UPDATED 12:35 EDT / JULY 18 2016

NEWS

Opera reworks its $1.2BN sale to Chinese group in bid to bypass regulatory hurdles

Shareholders of Opera Software ASA won’t be receiving the big payout that they were promised when it accepted a $1.2 billion buyout offer from a Chinese consortium in February. The browser maker announced today that the deal fell through after failing to receive regulatory approval in the pre-allotted time frame. Fortunately, management has come up with a contingency plan that might just salvage the deal.

The proposal centers on reducing the number of Opera divisions that will be transferred to the Chinese group, which includes game distributor Beijing Kunlun Tech Co, search provider Qihoo 360 Technology Co. and two investment firms. Under the new terms, the browser maker’s gaming, advertising, marketing and TV businesses will be left out of the deal to shorten the regulatory approval process. A spokesperson for the buyer group said that the move has already been approved and is expected to save 6-12 months.

More specifically, leaving the affected units out of the deal will make it easier to win over U.S. authorities that dislike the thought of marketing data about American consumers falling into Chinese hands. The renegotiated deal represents an acceptable compromise for all the parties involved. Regulators have one less issue to worry about, while the buyer group will still obtain the businesses it needs to pursue its competitive ambitions. Beijing Kunlun and Qihoo 360 plan on harnessing Opera’s products to challenge better-established competitors like Jack Ma’s Alibaba Group Holdings Limited.

The browser maker, for its part, will receive about $600 million as part of the deal. Karl-Norne Securities AS Johan Molnes analyst told Reuters that he expects shareholders to receive a dividend of about $2.9-$3.55 per share if and when the transaction closes. And once the buyout is official, Opera will join forces with its new owners to refocus on China’s massive consumer market.

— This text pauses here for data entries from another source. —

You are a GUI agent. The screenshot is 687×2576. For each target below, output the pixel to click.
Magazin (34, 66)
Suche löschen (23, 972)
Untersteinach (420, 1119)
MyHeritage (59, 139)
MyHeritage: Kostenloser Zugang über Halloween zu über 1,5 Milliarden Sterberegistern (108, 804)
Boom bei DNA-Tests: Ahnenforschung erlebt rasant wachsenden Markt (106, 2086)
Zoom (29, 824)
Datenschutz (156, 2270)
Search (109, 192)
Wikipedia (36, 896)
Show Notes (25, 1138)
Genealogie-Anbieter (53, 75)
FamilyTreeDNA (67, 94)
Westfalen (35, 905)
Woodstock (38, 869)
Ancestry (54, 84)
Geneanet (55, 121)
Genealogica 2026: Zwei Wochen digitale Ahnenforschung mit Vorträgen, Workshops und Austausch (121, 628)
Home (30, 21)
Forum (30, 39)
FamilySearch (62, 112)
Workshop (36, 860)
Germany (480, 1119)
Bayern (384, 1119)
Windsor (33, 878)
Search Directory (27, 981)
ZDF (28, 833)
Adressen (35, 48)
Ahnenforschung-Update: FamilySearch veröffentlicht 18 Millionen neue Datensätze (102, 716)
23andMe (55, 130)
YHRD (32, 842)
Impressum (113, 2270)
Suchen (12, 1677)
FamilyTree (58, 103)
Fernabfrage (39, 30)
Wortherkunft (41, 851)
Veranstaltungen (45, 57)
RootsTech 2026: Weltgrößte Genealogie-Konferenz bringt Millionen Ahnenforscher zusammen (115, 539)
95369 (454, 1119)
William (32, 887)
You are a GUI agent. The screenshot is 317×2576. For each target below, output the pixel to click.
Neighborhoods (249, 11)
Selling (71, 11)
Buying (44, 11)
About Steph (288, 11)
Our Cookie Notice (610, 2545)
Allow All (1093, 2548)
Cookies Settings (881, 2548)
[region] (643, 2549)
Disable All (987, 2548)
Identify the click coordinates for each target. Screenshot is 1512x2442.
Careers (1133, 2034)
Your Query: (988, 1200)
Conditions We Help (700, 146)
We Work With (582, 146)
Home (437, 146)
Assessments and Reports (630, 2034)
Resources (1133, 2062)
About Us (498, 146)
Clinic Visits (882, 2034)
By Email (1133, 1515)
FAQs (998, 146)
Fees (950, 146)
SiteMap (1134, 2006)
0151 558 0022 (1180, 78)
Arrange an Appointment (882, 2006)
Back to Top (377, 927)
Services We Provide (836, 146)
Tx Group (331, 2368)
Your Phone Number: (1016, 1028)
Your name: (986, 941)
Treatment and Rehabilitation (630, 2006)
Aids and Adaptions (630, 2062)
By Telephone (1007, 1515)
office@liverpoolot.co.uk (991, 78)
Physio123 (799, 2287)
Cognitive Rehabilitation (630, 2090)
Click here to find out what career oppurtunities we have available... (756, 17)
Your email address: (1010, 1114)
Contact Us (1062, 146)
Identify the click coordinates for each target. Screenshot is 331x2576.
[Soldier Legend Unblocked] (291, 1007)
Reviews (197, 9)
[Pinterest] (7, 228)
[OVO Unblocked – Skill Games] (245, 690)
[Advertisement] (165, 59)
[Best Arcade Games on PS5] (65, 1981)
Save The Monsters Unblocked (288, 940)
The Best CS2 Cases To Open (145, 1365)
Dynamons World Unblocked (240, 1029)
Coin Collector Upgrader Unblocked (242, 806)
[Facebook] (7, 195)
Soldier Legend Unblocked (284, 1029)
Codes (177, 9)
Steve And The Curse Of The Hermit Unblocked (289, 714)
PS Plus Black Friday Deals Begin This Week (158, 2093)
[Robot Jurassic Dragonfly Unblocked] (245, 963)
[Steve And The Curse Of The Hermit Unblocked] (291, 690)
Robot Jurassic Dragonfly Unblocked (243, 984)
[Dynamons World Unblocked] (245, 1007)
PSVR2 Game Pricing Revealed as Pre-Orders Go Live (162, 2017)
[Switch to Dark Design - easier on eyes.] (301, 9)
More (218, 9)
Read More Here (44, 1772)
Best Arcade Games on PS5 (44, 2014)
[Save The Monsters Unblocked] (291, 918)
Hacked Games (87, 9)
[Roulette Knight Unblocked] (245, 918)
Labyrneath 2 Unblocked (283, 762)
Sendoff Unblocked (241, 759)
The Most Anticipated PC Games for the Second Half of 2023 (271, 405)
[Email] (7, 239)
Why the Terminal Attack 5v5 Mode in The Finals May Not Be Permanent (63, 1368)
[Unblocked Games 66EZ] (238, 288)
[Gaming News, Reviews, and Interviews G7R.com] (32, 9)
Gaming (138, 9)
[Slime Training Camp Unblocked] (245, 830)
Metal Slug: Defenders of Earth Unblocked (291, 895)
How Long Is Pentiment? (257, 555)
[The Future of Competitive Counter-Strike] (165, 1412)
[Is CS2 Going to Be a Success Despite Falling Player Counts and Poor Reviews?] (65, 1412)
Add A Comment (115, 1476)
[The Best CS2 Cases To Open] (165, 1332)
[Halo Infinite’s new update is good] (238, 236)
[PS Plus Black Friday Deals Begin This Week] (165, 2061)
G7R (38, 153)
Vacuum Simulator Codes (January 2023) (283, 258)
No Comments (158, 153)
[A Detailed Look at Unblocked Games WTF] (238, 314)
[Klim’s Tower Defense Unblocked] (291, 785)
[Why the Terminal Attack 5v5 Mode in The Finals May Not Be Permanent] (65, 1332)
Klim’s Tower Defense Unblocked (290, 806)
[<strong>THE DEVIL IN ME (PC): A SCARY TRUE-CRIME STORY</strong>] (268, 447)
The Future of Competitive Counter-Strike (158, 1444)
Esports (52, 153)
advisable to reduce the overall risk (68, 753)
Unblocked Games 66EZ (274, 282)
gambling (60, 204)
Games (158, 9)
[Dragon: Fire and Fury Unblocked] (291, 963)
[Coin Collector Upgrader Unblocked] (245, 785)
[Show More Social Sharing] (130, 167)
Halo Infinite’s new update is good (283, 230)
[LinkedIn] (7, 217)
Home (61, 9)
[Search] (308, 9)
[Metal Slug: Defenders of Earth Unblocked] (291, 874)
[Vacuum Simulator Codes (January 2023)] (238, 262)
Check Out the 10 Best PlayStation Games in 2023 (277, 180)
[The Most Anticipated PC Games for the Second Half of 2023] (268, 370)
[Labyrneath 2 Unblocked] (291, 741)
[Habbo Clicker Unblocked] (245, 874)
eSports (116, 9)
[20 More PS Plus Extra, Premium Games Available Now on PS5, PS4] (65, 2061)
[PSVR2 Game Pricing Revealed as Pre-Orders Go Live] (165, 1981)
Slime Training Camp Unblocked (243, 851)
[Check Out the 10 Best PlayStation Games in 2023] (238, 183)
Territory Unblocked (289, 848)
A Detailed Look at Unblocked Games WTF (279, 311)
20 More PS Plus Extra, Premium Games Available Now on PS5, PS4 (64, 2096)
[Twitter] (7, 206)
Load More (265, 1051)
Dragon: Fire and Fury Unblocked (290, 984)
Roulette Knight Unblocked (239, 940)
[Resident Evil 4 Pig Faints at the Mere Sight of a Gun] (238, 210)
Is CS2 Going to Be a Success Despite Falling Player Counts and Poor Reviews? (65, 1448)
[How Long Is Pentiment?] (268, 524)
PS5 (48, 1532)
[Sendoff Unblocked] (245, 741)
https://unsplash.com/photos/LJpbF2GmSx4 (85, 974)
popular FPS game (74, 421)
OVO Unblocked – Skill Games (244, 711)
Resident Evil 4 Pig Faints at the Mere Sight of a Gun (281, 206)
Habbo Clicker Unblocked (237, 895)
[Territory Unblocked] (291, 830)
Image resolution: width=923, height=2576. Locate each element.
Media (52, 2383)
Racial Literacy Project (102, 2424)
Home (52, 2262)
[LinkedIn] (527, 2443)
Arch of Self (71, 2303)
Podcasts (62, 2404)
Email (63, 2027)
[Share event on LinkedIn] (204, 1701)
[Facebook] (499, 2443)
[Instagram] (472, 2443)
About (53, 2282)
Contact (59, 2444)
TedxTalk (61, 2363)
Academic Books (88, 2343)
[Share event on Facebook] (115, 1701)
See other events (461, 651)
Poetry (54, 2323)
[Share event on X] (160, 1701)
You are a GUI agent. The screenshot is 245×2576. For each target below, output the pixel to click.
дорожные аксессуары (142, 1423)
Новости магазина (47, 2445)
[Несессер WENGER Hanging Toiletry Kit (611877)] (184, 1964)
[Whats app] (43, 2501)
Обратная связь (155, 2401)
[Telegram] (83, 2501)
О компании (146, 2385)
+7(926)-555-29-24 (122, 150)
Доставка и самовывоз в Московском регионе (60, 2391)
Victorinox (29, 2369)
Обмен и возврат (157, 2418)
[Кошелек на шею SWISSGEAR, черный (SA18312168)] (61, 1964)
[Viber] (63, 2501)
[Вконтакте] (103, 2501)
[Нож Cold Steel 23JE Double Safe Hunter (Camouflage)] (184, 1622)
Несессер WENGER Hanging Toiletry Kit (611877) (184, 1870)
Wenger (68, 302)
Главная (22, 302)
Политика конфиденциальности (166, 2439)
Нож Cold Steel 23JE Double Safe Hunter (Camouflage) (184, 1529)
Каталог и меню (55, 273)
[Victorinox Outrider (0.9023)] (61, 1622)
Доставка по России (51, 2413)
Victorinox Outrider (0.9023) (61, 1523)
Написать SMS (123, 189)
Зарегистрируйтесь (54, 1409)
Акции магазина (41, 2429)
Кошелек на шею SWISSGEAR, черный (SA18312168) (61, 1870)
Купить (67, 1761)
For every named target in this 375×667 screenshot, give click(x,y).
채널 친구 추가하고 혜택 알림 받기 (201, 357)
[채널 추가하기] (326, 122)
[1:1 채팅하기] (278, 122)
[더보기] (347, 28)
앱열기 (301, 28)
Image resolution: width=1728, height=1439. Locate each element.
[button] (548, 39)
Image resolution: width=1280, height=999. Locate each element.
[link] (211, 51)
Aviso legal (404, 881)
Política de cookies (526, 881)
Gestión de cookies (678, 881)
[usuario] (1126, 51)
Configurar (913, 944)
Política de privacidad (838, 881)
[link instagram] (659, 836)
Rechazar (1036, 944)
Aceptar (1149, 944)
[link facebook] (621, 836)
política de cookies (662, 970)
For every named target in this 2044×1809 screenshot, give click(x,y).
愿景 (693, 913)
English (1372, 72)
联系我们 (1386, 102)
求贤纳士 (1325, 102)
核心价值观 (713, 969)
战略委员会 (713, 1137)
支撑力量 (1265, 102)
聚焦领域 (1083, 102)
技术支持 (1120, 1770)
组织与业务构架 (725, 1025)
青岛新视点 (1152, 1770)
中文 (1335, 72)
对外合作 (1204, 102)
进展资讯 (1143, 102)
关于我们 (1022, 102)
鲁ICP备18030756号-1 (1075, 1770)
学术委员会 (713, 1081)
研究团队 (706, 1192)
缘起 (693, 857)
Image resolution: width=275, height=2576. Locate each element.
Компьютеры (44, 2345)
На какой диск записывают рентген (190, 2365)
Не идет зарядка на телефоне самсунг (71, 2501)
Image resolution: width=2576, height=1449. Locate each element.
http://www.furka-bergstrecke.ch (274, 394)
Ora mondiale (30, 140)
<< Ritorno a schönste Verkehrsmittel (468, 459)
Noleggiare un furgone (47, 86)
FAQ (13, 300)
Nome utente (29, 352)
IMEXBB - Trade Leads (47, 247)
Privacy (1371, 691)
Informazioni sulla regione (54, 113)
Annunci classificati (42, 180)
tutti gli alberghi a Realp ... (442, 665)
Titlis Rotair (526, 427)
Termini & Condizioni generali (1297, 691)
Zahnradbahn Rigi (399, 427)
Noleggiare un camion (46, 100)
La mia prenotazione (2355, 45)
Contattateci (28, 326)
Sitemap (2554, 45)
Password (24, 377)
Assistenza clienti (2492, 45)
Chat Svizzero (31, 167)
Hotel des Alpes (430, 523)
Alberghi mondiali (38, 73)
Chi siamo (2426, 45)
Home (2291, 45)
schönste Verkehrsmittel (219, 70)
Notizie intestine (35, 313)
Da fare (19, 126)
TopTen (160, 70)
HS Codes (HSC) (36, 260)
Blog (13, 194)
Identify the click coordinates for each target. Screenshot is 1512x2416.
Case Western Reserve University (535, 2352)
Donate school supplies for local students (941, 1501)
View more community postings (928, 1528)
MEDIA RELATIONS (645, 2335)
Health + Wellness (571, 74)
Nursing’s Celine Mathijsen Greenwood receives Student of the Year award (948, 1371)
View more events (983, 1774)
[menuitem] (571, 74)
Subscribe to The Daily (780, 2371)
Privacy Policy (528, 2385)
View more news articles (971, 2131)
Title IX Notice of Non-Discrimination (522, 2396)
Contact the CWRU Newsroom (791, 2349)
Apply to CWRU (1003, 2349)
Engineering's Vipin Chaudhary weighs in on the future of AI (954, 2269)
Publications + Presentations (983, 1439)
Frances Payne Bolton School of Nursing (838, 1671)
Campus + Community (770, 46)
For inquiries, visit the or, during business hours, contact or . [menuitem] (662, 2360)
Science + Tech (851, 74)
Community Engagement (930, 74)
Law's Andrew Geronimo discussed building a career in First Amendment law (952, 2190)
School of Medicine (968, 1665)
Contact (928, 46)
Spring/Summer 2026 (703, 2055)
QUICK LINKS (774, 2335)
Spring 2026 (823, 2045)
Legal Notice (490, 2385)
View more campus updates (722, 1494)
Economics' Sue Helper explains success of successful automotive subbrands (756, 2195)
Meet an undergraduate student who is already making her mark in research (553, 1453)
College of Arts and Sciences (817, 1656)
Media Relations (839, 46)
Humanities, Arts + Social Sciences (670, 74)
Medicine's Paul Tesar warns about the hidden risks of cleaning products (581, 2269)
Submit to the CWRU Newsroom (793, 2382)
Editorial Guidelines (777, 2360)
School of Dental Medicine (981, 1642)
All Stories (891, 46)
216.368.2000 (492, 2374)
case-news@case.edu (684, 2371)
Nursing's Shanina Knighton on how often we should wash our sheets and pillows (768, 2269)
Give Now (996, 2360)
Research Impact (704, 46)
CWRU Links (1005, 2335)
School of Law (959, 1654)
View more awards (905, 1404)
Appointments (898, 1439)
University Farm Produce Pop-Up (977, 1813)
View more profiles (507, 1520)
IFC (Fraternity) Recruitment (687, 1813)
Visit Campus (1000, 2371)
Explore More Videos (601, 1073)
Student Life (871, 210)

SiliconANGLE Network co-founder and CEO John Furrier believes that more such deals will follow as Asian’s tech giants continue to expand their presence in the West.  “China investments are going to increase in Silicon Valley in the next few years,” he predicts. “I expect to see venture-backed companies to be seduced by the allure of the huge China market and the Chinese are showing interest in moving beyond China for deals.”